(Excerpted passage)
Urgent Museum Notice

Art Fix Friday: October 2, 2020

Blog Category:  Art Fix Friday
A black-and-white photograph of a light-skinned adult woman holding a newspaper with news about World War II. She wears a coat and her short, curly hair is caught in the wind.

After a six-month COVID-19 delay, Artemisia, a landmark retrospective exhibition of the work of 17th-century artist Artemisia Gentileschi, opens tomorrow at London’s National Gallery. The exhibition brings together 30 of the artist’s paintings in “a heroic act of resurrection by curator Letizia Treves.”

Against a dark black and brown background, a light skinned woman in a red dress with wavy reddish-brown hair wears a white cloth and gold crown around her head. Her right hand clutches a palm while her left grazes a spiked breaking wheel. She stares straight at the viewer.
(End Excerpted passage)
(Entries provided)
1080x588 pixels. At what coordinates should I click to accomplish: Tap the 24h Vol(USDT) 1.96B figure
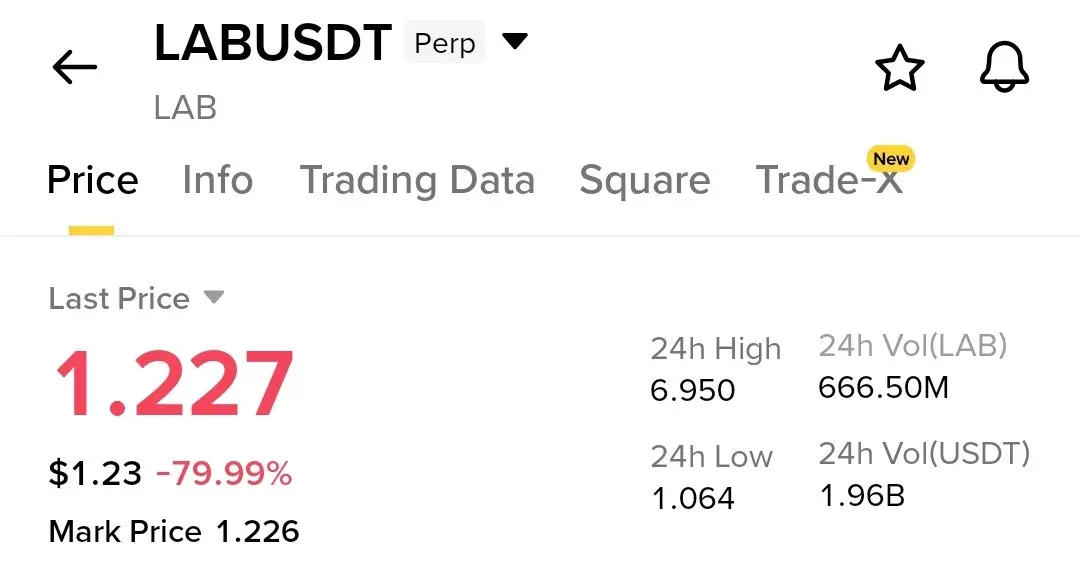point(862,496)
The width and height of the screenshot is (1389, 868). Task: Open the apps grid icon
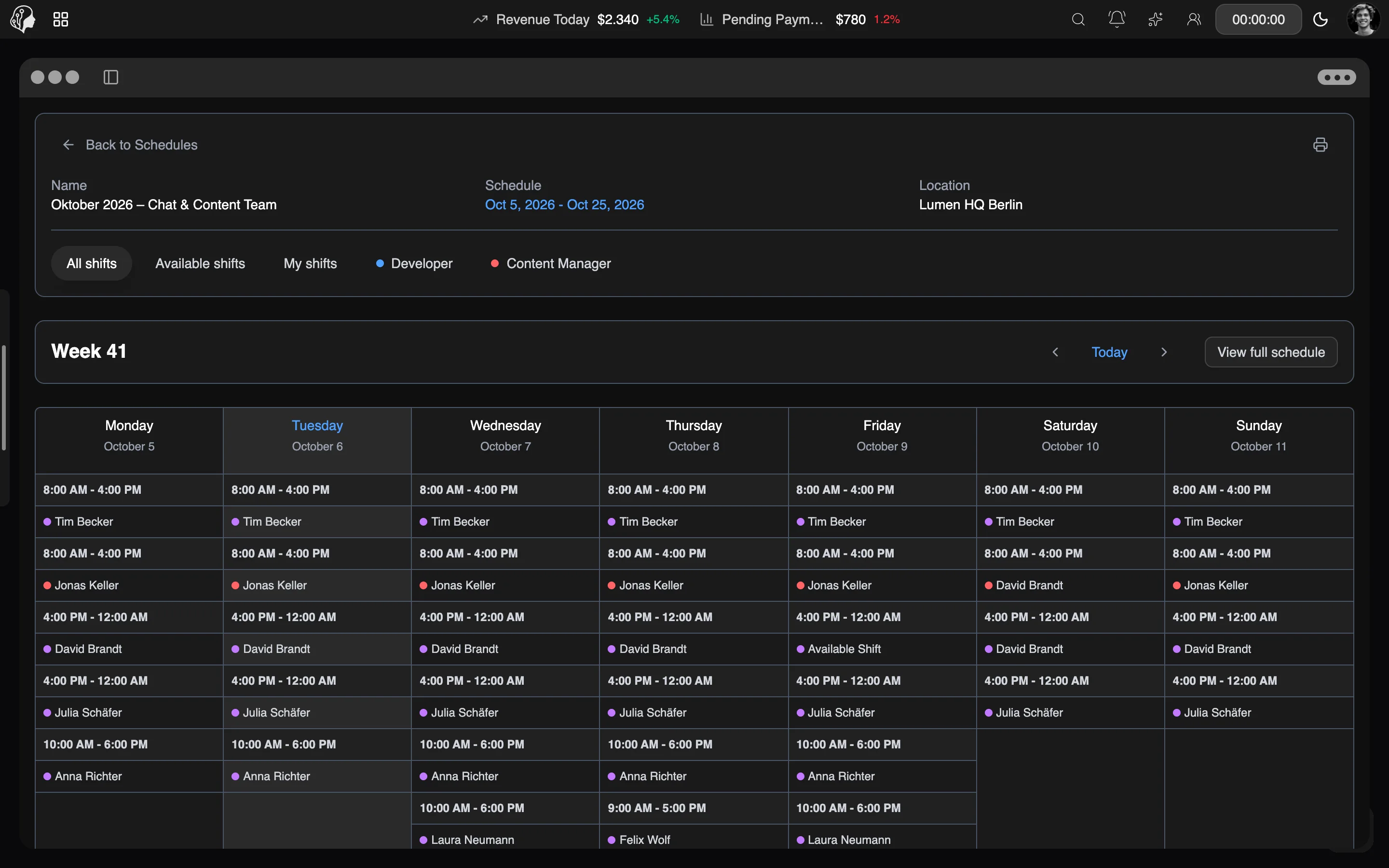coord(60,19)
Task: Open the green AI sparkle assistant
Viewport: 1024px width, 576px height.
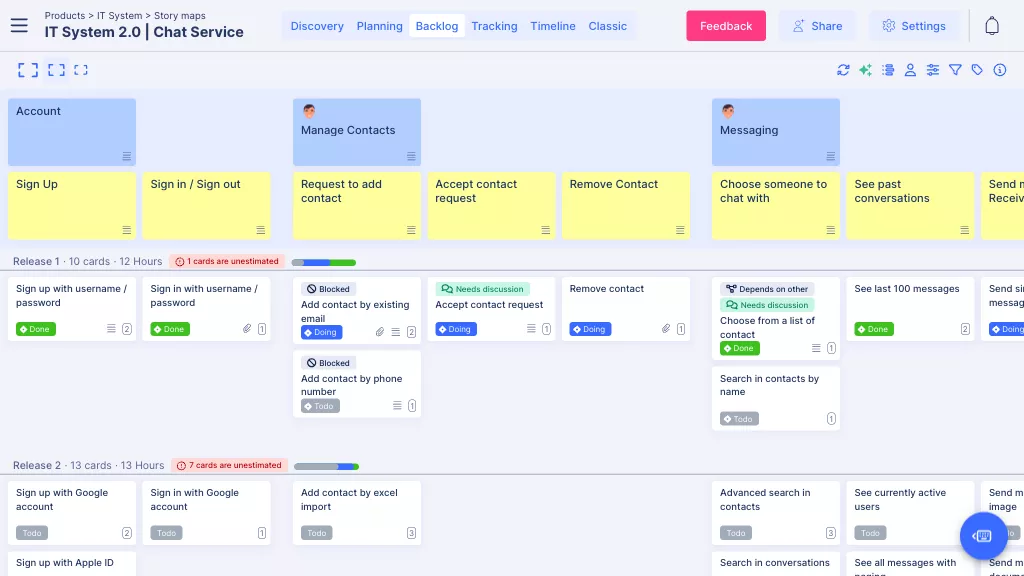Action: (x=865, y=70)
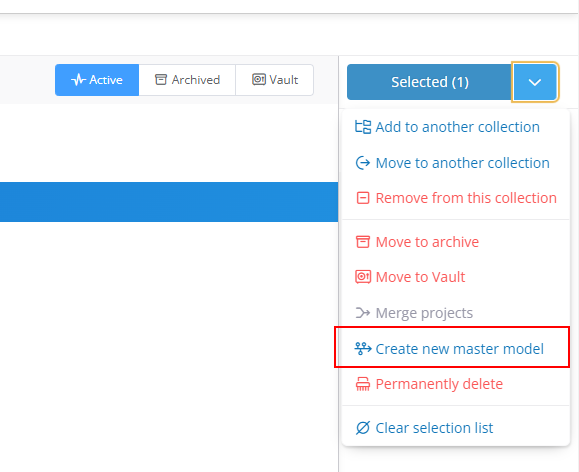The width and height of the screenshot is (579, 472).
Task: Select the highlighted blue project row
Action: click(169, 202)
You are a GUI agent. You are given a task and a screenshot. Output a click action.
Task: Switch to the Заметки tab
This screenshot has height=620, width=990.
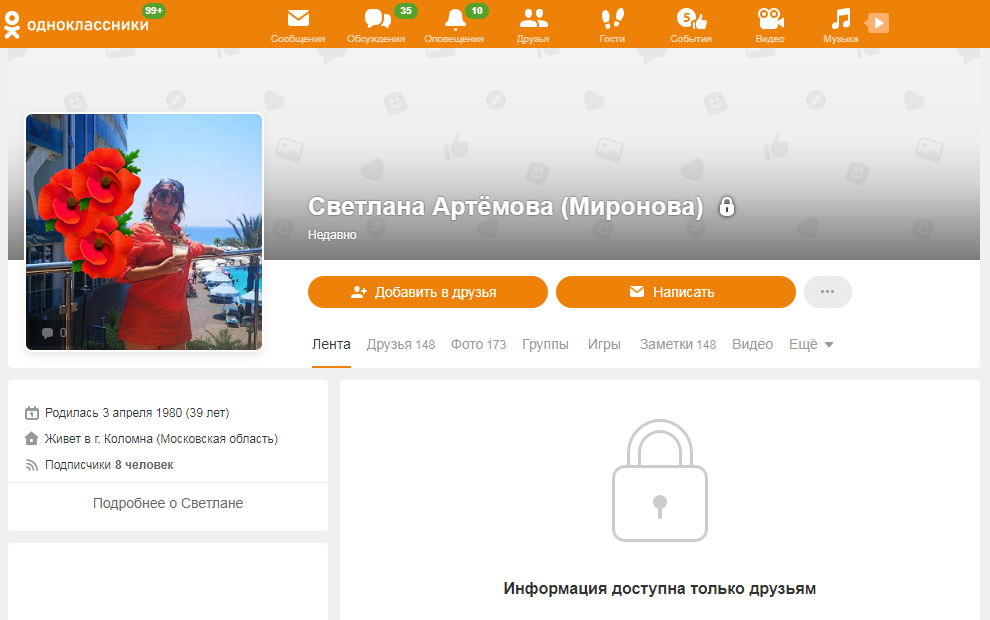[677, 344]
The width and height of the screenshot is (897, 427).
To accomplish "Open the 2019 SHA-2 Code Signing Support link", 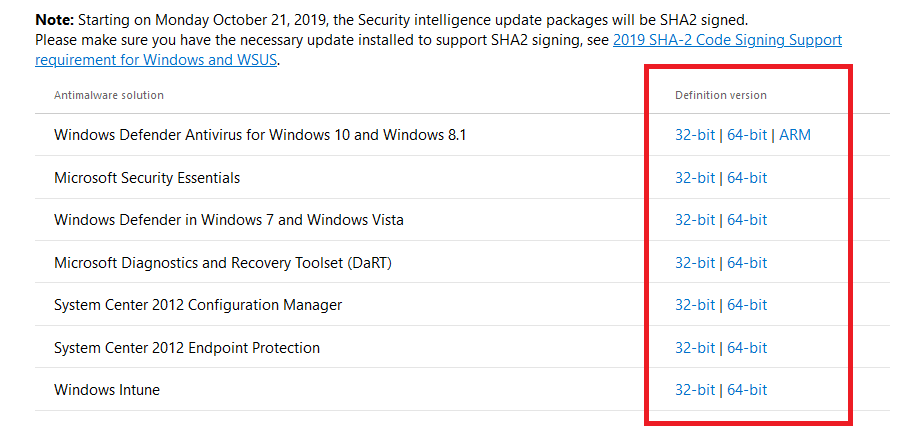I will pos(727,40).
(End Entries provided)
(Entries provided)
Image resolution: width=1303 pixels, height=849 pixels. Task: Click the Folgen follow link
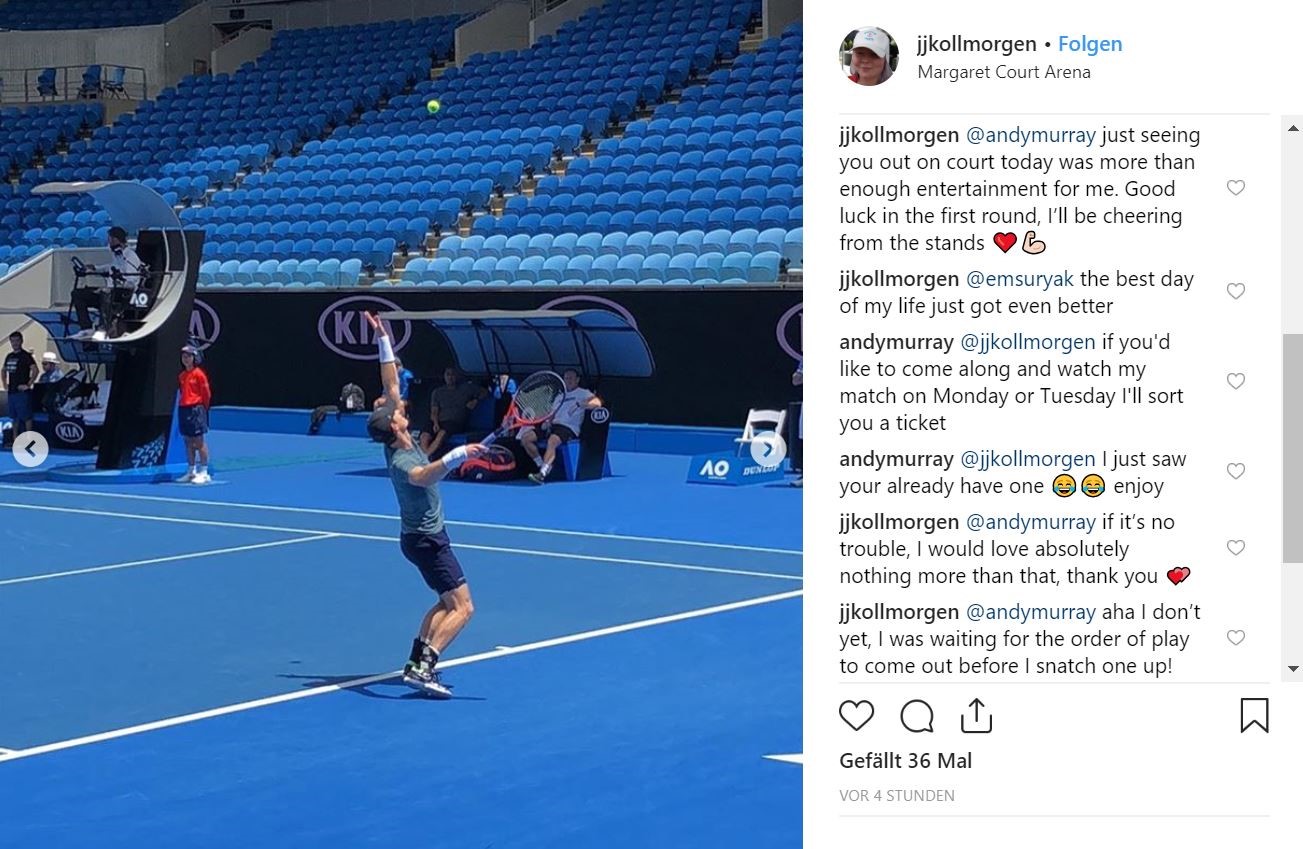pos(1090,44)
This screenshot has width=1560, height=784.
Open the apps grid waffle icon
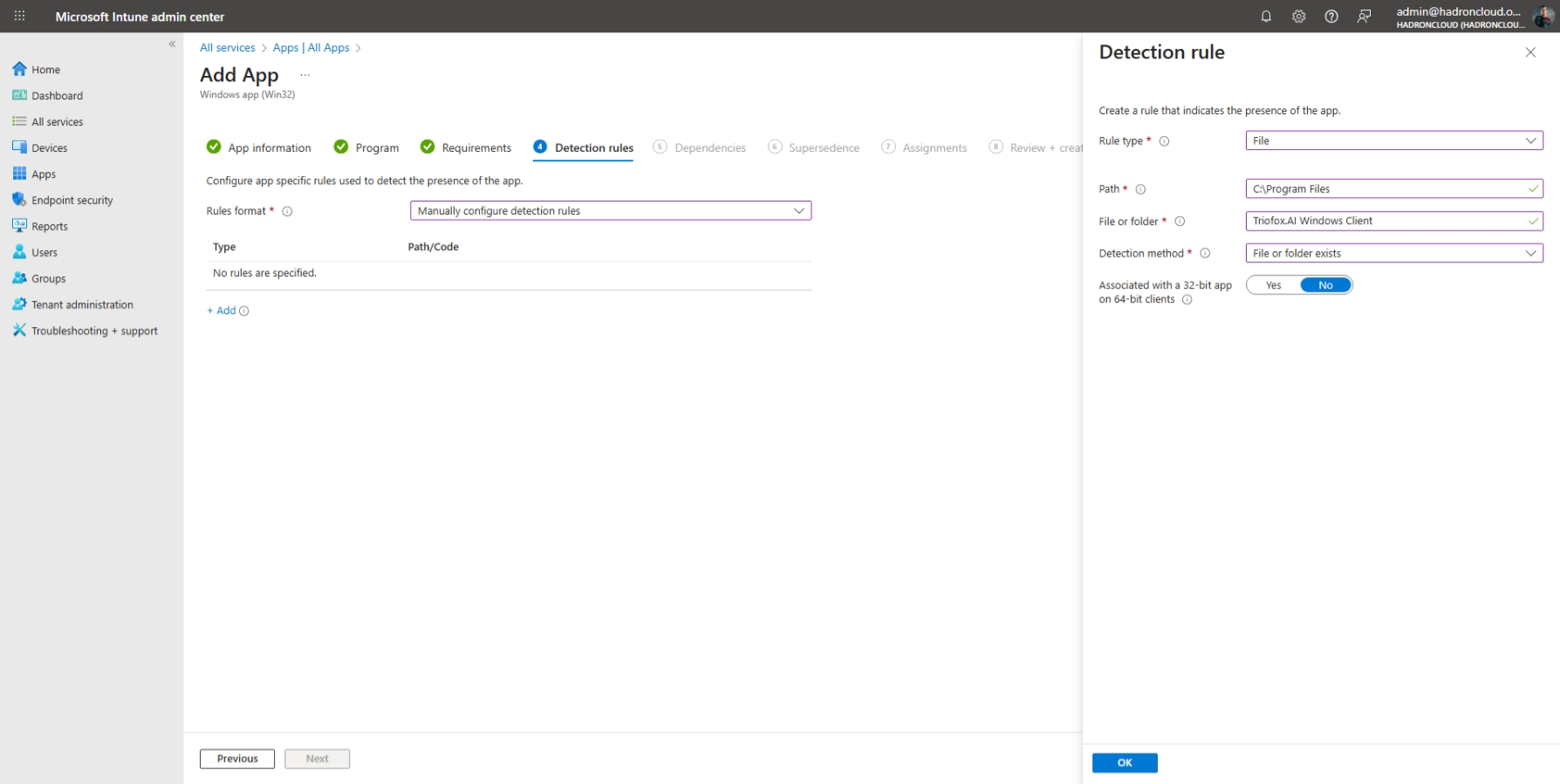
(End Entries provided)
Assigned task — Carry on the Art Fix Friday post about the Artemisia Gentileschi exhibition, starting right after its last sentence.

Result —
Artemisia Gentileschi, Self Portrait as Saint Catherine of Alexandria, 1615–17; Courtesy of the National Gallery, London

A pioneering painter in an age that dismissed women artists, Gentileschi “claimed women’s resistance of sexual oppression as a legitimate subject of art.” A feature in the New Yorker examines new scholarship that rejects the idea that her work was solely defined by her status as a rape survivor and instead advocates for celebrating “her rich harnessing of motherhood, passion, and ambition.”

Front-Page Femmes

The Helen Frankenthaler Foundation will disperse $1.5 million in COVID-19 relief grants to artists and small art museums this fall.

American Craft Council Fellow Sonya Clark discusses her artistic practice and what she’s reading right now.

Artsy profiles Turkish female artists demanding political action in response to the country’s rising domestic violence and femicide.

The Guardian reviews Nalini Malani’s exhibition Can You Hear Me?, which features flickering digital animations that bombard viewers with imagery of nationalism, contagion, and violence.

Thresholds podcast interviews poet Natalie Diaz about her recent collection, Postcolonial Love Poem.

David Zwirner has selected Ebony L. Haynes to head a new gallery and curatorial program in Manhattan, led by an all-Black staff.

Hyperallergic previews Wings of Change, Billie Zangewa’s new exhibition of silk collages that explore Black domestic intimacy.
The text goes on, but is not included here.